On 22 April 2013 Council of the European Union adopted a Directive on Alternative Dispute Resolution (ADR) and a Regulation on Online Dispute Resolution (ODR) for (cross-border) consumer contracts. Building on two proposals of the European Commission of November 2011 the two instruments are meant to improve the cross-border enforcement of consumer rights. The official press release reads as follows (footnotes omitted):
The Council today adopted a directive on Alternative Dispute Resolution (ADR) and a regulation on Online Dispute Resolution (ODR) (PE-COS 79/12 and PE-COS 80/12). The new system, which is part of the “Single Market Act” package, will provide for simple, fast and low-cost out-of-court settlement procedures designed to resolve disputes between consumers and traders arising from the sales of goods and services. It will ensure the establishment of ADR schemes where none exist today. These will fill current gaps in coverage and ensure that consumers are able to take their disputes to an ADR. In addition, it establishes a common framework for ADR in the EU member states by setting out common minimum quality principles in order to ensure that all ADR entities are impartial, transparent and efficient. Existing national ADR schemes should be able to continue to operate within the new framework. The ADR system will be supplemented by an ODR mechanism involving the setting up of a European online dispute resolution platform (this will be an interactive website free of charge in all languages of the Union2).
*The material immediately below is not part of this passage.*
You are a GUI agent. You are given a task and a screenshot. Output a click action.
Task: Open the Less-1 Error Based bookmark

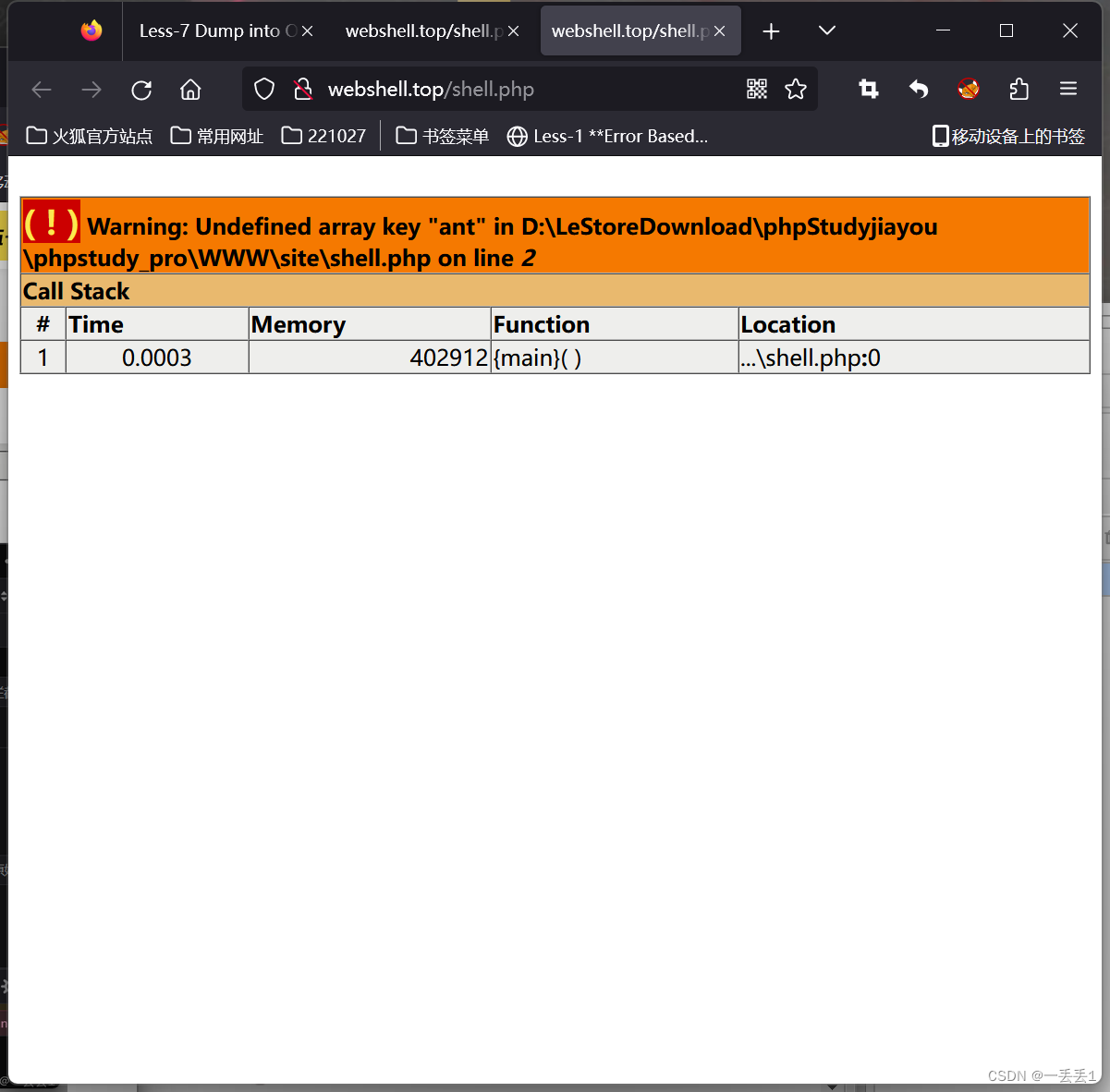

As a general rule, the outcome of an ADR procedure should be made available within a period of three months from the date on which the ADR entity has received the complaint file. ADR schemes, also known as “out-of-court mechanisms”, already exist in many countries to help consumers involved in disputes which they have been unable to resolve directly with the trader. They have been developed differently across the EU and the status of the decisions adopted by these bodies differs greatly. The new directive will apply to domestic and cross-border disputes submitted by consumers against traders in almost all areas of commercial activity across the EU, including to online transactions, which is particularly important when consumers shop across borders. Member states will have two years to incorporate the new provisions into their national legislation.